What did he want from her? Perhaps he suspected that there was no Mr. Hamilton and hoped to marry her himself one day. Or he believed that she and her husband were permanently separated and he could become her lover. Whatever he imagined, in his eyes Kate was a woman without a man, and he meant to step in and fill the breach.
“I think not,” she muttered with a humorless smile. Gulliver Wilson didn’t stand a chance of even taking her for a stroll on the street, much less a run to her bed. The mere thought made her shudder as she went to the counter and pulled her ledgers from their perch beneath it. Freedom was finally hers and she intended to keep it.
She was no longer helpless. She’d opened this store with help from no one—and had turned a profit in less than three months. A soft feeling bloomed inside her at the thought.
She’d never dreamed, not once in the past ten years, that she could be this content. This . . . happy. Happy. Was that possible? She hadn’t even bothered dreaming of happiness for so long. But she now had a home. She had peace. Self-sufficiency. And anonymity. That was a sort of peace in an
d of itself.
Kate inhaled deeply, savoring the aroma of roasted beans before letting her breath out in a rush. She loved this place, loved the sharp scent of the room and the rays of the sun creeping over the hard-worn floor. The silence of late-day also gave her time to check her figures and make plans for new shipments.
A few more weeks and winter would arrive. She hoped it would be cold. A bad winter would be good for sales, but that was not the sole reason she wished for cold. It had been years since she’d seen snow—ten endless years—and she’d almost forgotten it. A small flutter touched her belly at the thought she might never have seen winter again. Just the idea of a long life spent in Ceylon disturbed her enough to dry her mouth and tighten her throat.
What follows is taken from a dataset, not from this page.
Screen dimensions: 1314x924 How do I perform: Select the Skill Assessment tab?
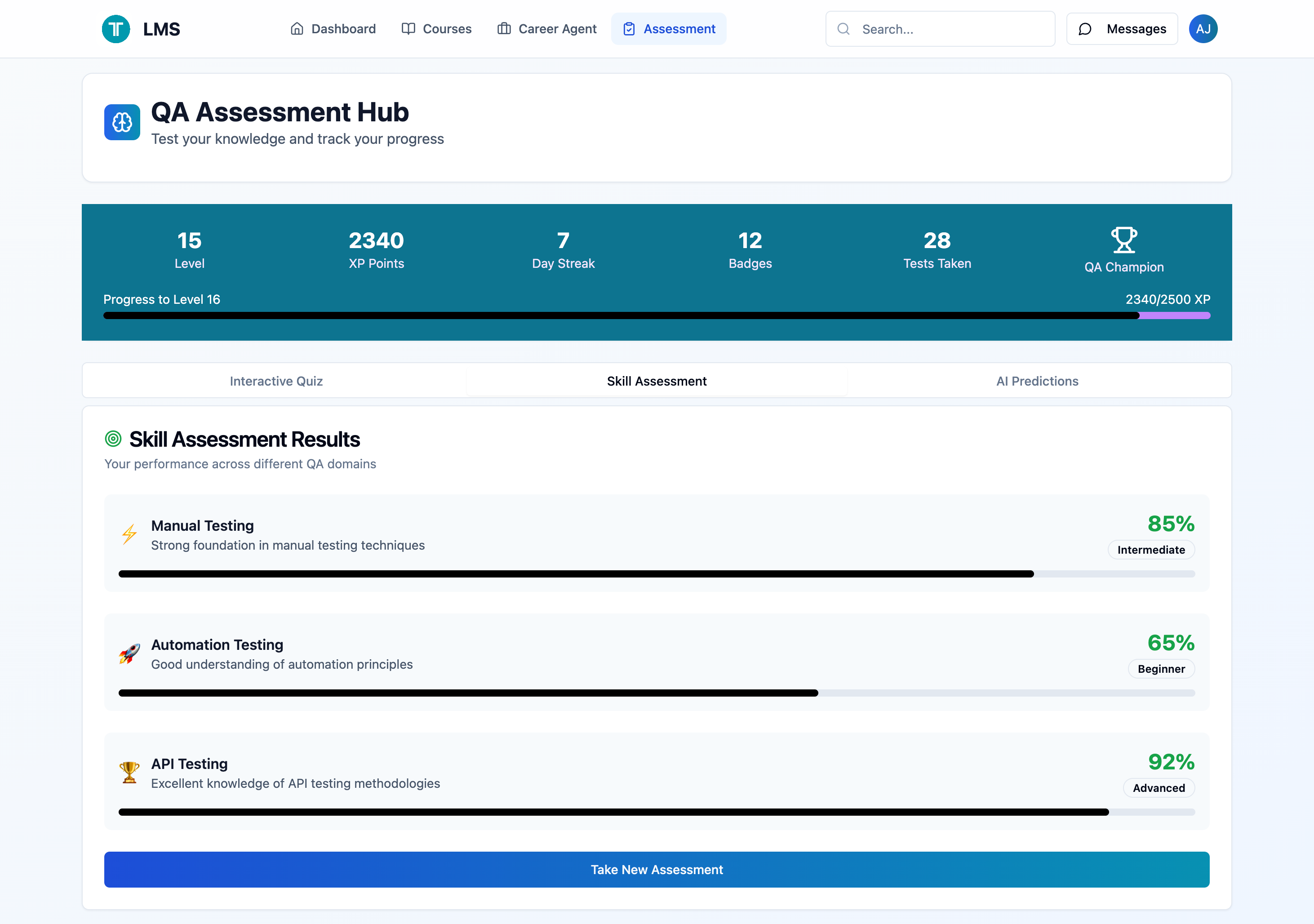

But there was nothing to fear. She’d left the strange shores of Ceylon far behind her and returned to England as soon as was possible. She’d taken only the money that belonged to her, and a knowledge of coffee she’d managed to gather up in her decade on the island.
Now Ceylon was a world away, and she could only pray it would stay that way. Actually . . . she could pray, and she could take every precaution.
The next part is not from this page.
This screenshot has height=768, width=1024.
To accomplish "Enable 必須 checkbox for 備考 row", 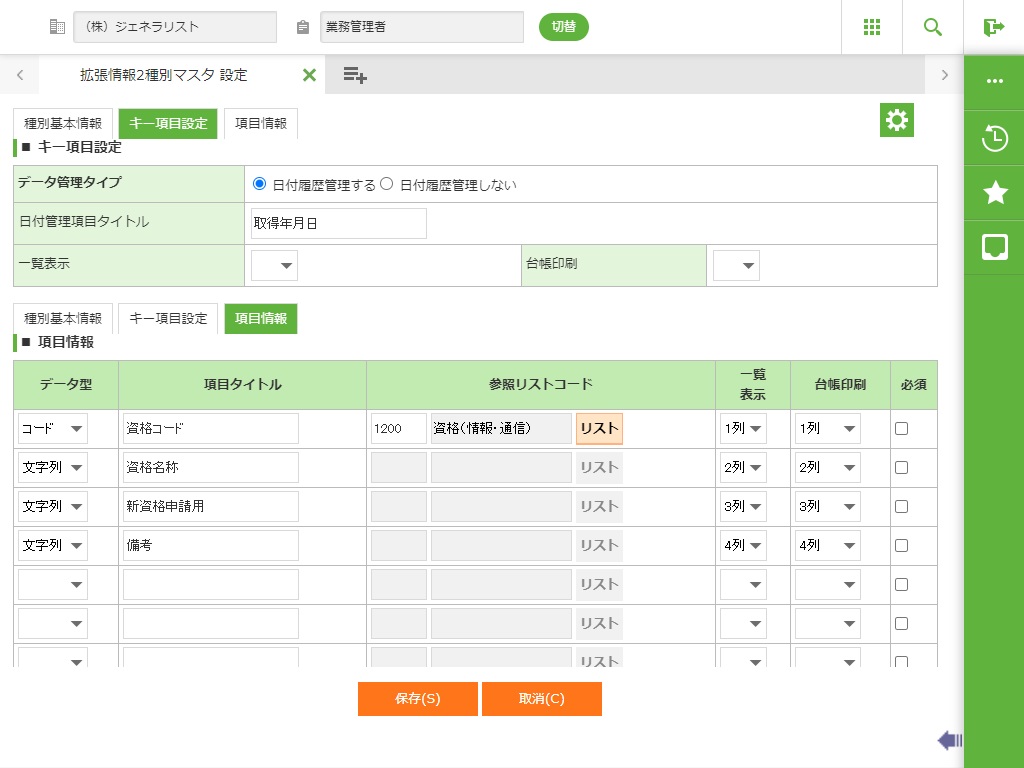I will pyautogui.click(x=901, y=545).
She’d lost so many pieces of herself over the years. Some in small bits, and some in great cataclysms that had rocked her to her core. It was as if the very things that made her a person had been removed. Nothing so metaphorical as her heart or her soul, but a very real foundation of stones that held her up. And now, she was carefully piecing those stones back together, with her own hands and her own hard work.
Reassured by the thought, she glanced down to the book she held.
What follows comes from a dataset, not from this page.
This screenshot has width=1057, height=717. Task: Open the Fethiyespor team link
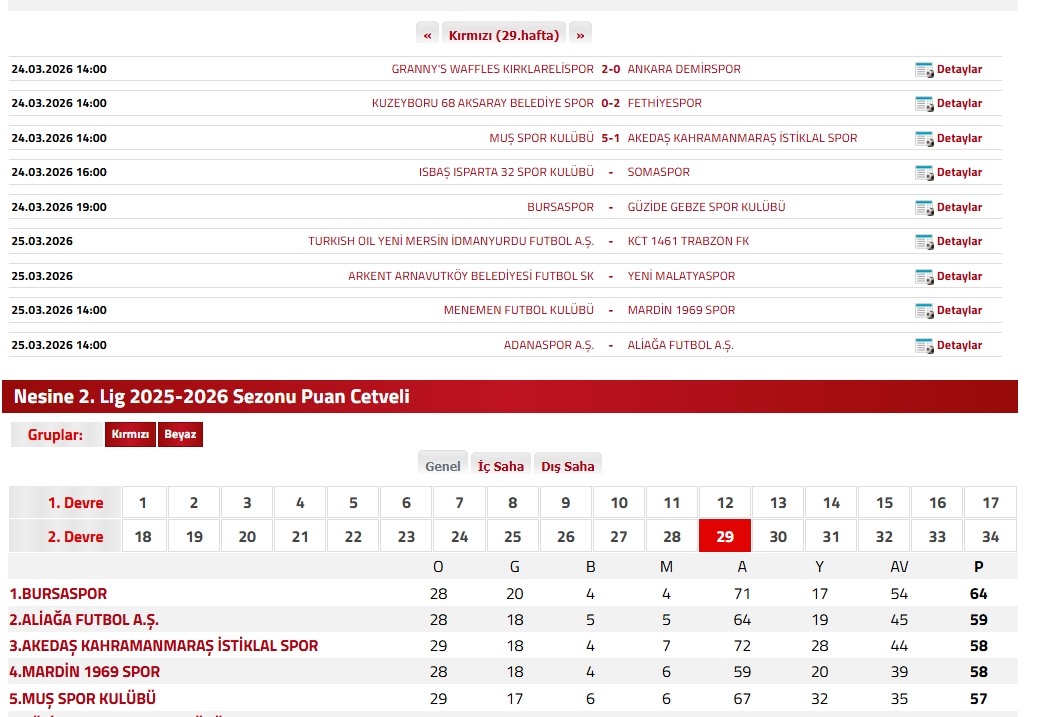pyautogui.click(x=664, y=104)
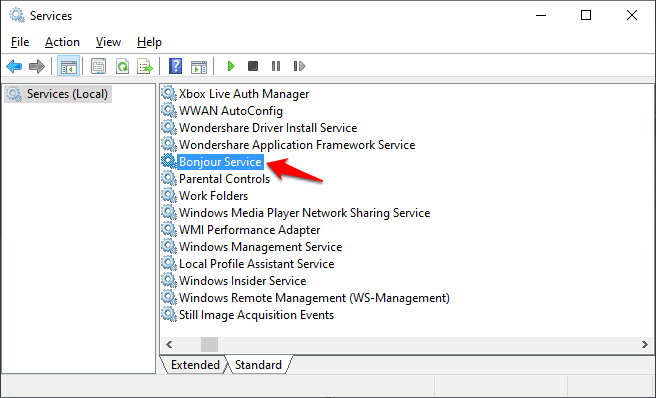
Task: Open the Properties toolbar icon
Action: pyautogui.click(x=99, y=66)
HAMILTON COFFEES, the engraving read in gold script. The lettering had been a luxury, but she was so pleased with it. She was only Mrs. Hamilton now. She was not Katie Tremont. She was not Katherine Gallow. Just Mrs. Hamilton, an unknown woman with no Christian name. She had no family, no past, no lover, no coffee plantation burying her in heat and deceptions. And no husband who’d ever show up and reclaim her. A perfect life, as far as she was concerned.